Órgãos públicos de diferentes países da América Latina se tornaram os principais alvos de uma nova ofensiva de espionagem cibernética atribuída por pesquisadores ao grupo FamousSparrow, associado por empresas de segurança digital a interesses chineses.
A campanha ocorre desde meados de 2025 e utiliza um novo programa malicioso chamado SparroWocky. Segundo levantamento da empresa de cibersegurança ESET, aproximadamente 90% das detecções recentes relacionadas ao grupo foram registradas na América Latina.
O governo da China costuma negar acusações de envolvimento em operações de espionagem digital e afirma que o país também é alvo de ataques cibernéticos estrangeiros.
Vírus permite controlar computadores à distância
O SparroWocky funciona como uma espécie de porta dos fundos instalada nos computadores das vítimas.
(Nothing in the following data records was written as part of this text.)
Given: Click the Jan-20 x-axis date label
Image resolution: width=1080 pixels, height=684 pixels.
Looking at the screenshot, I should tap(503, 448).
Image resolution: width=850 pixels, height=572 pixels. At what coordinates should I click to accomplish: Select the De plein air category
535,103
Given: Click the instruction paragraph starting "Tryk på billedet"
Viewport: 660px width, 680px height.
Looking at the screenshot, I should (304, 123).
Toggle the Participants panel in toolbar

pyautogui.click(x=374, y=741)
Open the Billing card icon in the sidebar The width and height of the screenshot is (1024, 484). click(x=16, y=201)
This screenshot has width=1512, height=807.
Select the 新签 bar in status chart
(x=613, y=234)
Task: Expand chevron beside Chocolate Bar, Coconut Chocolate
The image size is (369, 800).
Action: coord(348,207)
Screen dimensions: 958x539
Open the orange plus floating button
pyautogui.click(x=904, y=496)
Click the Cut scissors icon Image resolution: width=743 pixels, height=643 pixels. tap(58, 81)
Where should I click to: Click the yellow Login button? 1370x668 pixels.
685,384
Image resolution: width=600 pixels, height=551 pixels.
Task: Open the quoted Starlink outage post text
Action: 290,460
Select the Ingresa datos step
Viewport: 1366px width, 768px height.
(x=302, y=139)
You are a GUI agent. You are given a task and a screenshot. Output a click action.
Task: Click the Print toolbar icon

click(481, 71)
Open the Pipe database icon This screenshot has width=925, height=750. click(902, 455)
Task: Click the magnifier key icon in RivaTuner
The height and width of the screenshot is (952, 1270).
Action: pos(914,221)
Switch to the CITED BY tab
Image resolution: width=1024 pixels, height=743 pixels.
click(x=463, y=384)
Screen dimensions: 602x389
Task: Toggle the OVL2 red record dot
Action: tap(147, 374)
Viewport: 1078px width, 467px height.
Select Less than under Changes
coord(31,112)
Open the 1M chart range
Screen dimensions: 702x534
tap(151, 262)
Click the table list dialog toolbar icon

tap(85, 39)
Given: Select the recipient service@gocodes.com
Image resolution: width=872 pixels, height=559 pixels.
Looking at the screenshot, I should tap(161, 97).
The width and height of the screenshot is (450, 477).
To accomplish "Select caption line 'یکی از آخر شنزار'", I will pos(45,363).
Depois de entrar no sistema, o malware pode permitir aos operadores executar comandos e programas remotamente, capturar imagens da tela, acessar documentos confidenciais e controlar as máquinas comprometidas.
O programa também utiliza mecanismos para esconder sua presença e dificultar a identificação por ferramentas de segurança e antivírus.
Oito países e territórios aparecem entre os alvos
A presença da ameaça foi identificada em diferentes pontos da América Latina e do Caribe.
Entre os locais mapeados estão Argentina, Equador, Guatemala, Honduras, Panamá, Peru, Porto Rico e Venezuela.
Os pesquisadores apontam que os ataques têm se concentrado principalmente em organizações governamentais. No Panamá, uma das entidades visadas participa de negociações envolvendo portos considerados estratégicos no canal.
Os especialistas, entretanto, afirmam que ainda não é possível determinar se a concentração das operações na América Latina decorre de uma orientação geográfica específica ou das atuais circunstâncias geopolíticas.
FamousSparrow atua desde pelo menos 2019
O grupo FamousSparrow é acompanhado por especialistas em segurança digital desde pelo menos 2019.
Anteriormente, o principal malware utilizado pelo grupo era conhecido como SparrowDoor. Agora, as operações passaram a empregar o SparroWocky.
Análises do setor relacionam o FamousSparrow a outros grupos de espionagem cibernética associados a Pequim, embora as operações sejam monitoradas separadamente por pesquisadores.
Ataque tenta enganar sistemas de segurança
Para executar o malware, os invasores utilizam uma técnica conhecida como DLL side-loading. Nesse método, um aplicativo legítimo é induzido a executar uma biblioteca adulterada, permitindo que o código malicioso seja carregado.
O SparroWocky também aproveita ferramentas e projetos legítimos de programação para estabelecer comunicações protegidas, carregar novos componentes diretamente na memória e dificultar sua detecção.
Apesar de os pesquisadores terem identificado como o malware é executado depois de chegar às máquinas, a brecha inicial utilizada para entrar nas redes das vítimas ainda não foi determinada.
Malware pode apagar os próprios rastros
Depois de comprometer um computador, o programa consegue manter comunicação com servidores controlados pelos operadores e utilizar criptografia para camuflar os dados extraídos.
O malware também possui recursos destinados a dificultar sua identificação dentro do Windows.
Quando a operação é encerrada ou existe risco de descoberta, os responsáveis podem ordenar a remoção dos arquivos utilizados durante a invasão, reduzindo os rastros deixados no computador.
As atividades do FamousSparrow contra organizações governamentais latino-americanas permaneceram ativas durante o primeiro semestre de 2026, segundo os pesquisadores.